**TASK OBJECTIVE**. Pictures in the records below must be left out. Return exactly the lines from the line with "Task: Toggle the lock on Plate 1" to the line with "You are a computer-use", both included.

**DATA SHOWN**.
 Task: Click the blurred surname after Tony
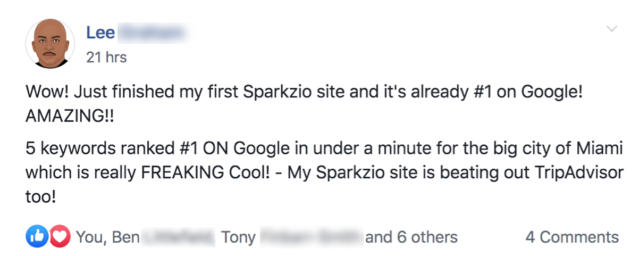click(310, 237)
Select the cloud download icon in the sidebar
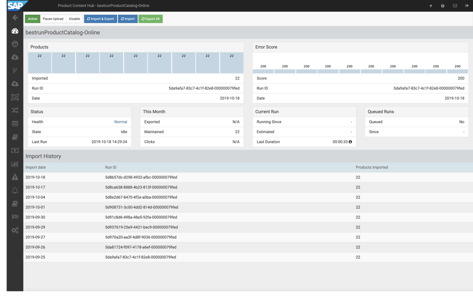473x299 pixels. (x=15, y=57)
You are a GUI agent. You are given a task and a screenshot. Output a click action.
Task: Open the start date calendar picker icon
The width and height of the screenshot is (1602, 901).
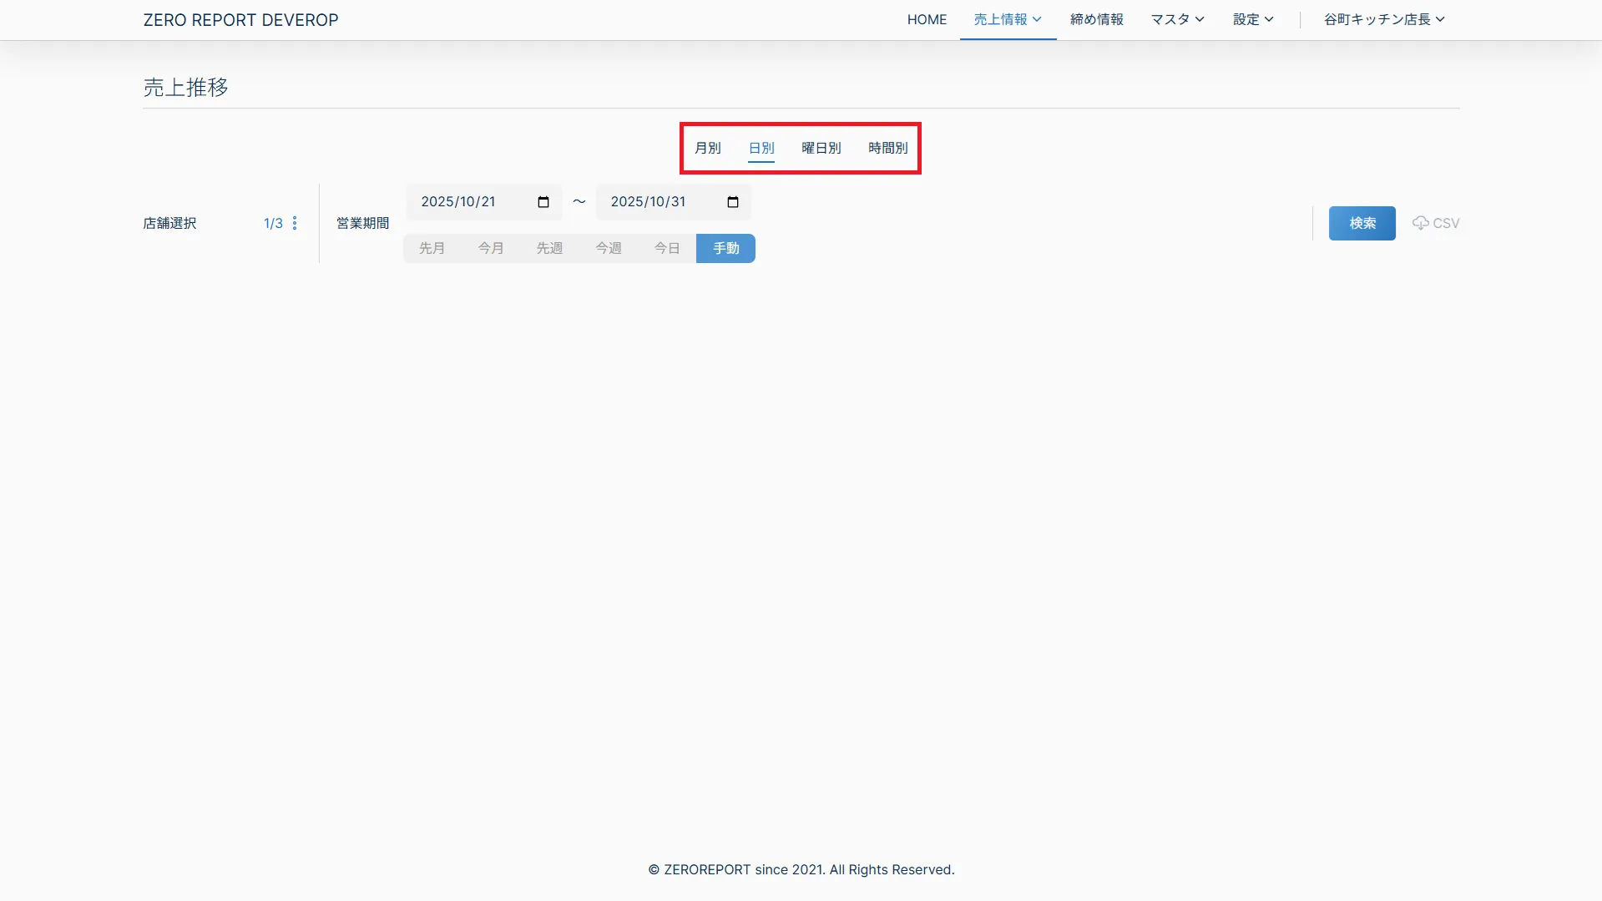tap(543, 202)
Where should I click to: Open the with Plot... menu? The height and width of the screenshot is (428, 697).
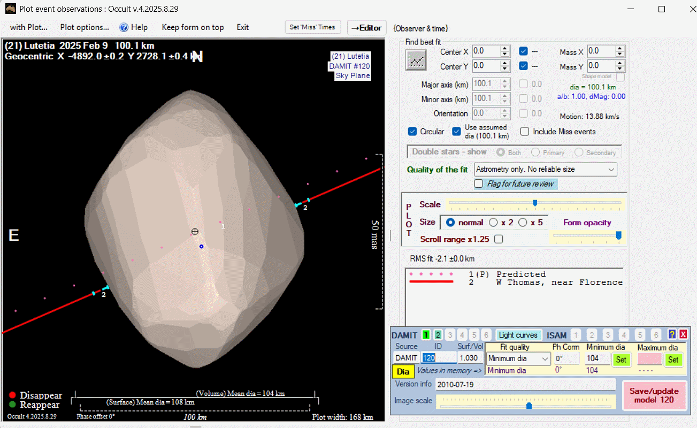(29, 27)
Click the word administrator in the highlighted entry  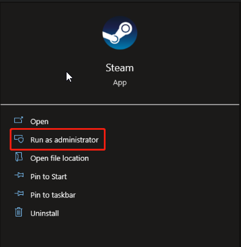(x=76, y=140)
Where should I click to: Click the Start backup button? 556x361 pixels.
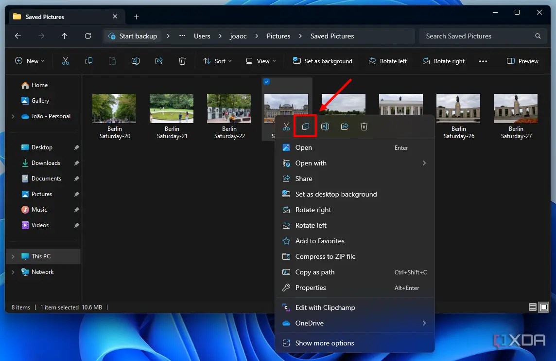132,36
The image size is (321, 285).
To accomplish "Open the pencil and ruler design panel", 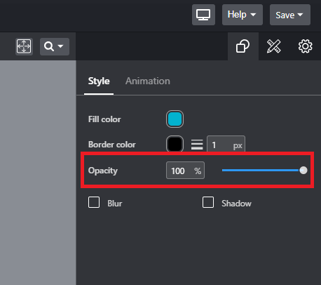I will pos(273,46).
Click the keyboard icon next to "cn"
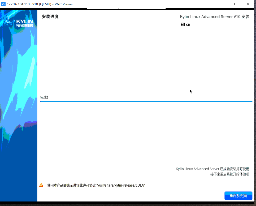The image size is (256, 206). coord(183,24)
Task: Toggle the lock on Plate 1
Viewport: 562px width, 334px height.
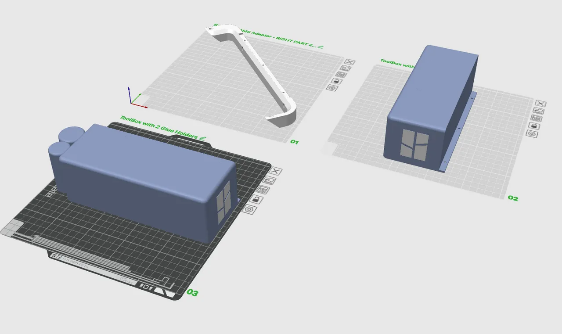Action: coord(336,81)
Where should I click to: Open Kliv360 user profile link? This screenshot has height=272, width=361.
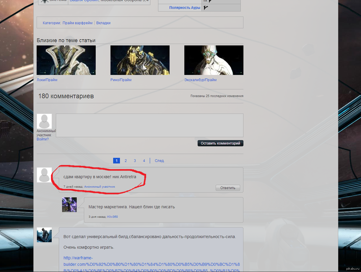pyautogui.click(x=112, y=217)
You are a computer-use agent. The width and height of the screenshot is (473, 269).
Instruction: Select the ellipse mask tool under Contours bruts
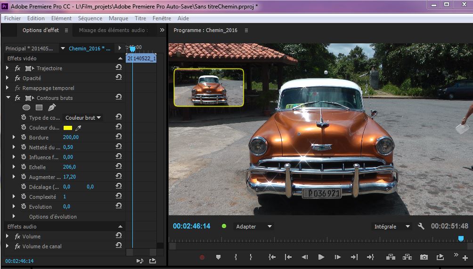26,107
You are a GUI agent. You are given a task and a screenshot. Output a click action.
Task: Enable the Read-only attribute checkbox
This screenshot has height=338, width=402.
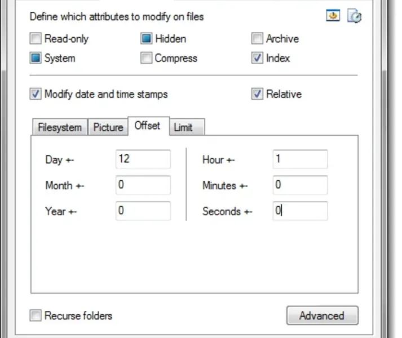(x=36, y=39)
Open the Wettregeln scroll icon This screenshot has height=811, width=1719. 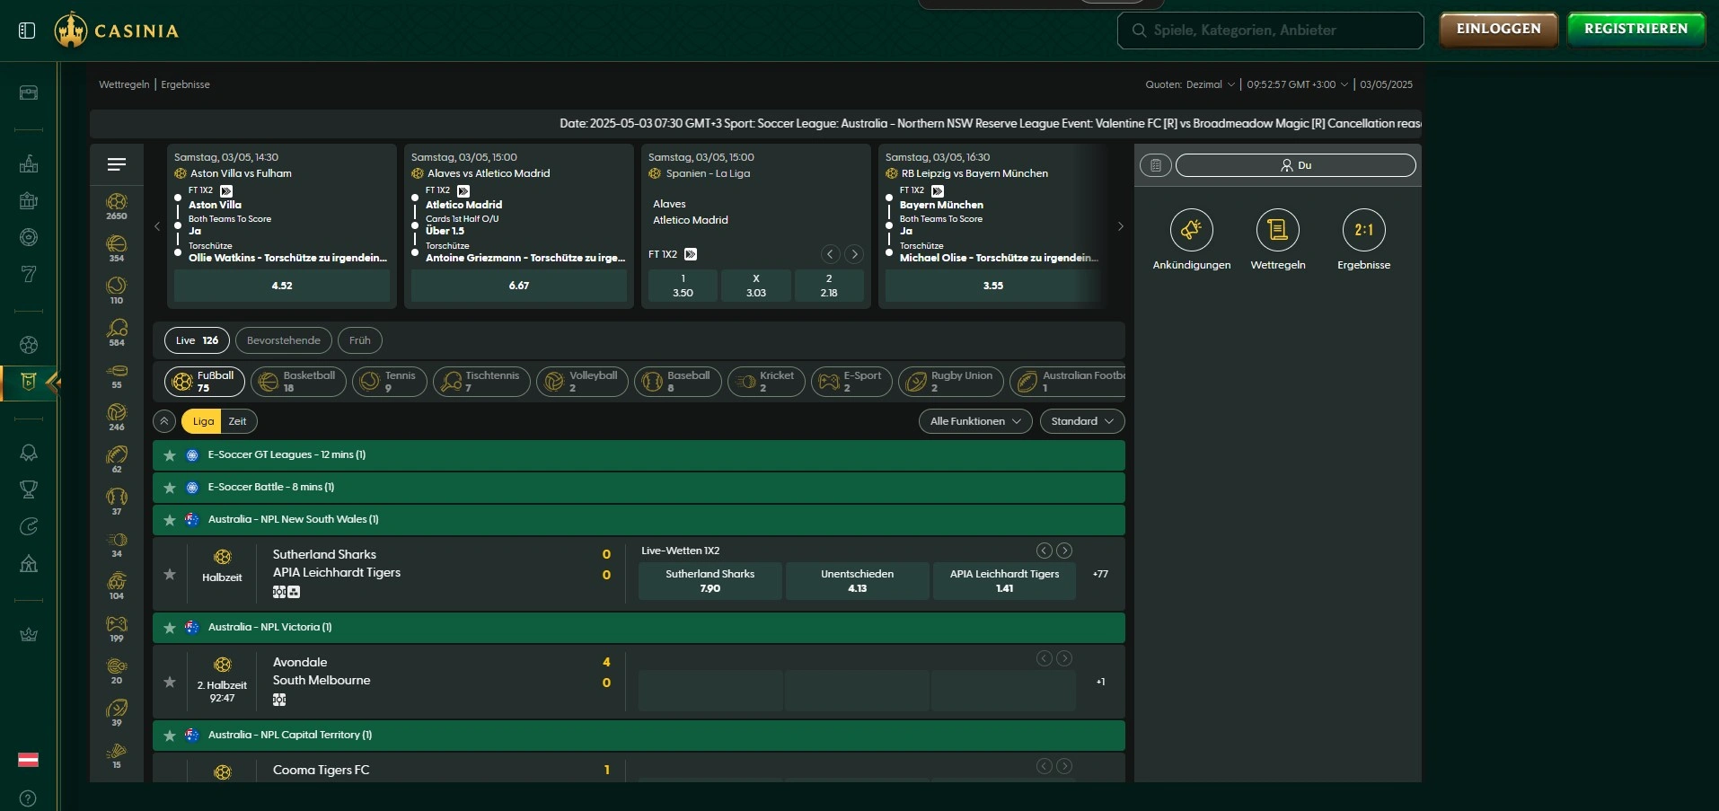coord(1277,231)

**ANSWER BOX**.
Task: Toggle the lock on Plate 1
Viewport: 562px width, 334px height.
Action: coord(336,81)
Where should I click to: Open Kliv360 user profile link? This screenshot has height=272, width=361.
pyautogui.click(x=112, y=217)
You are a computer-use agent. The width and height of the screenshot is (473, 269).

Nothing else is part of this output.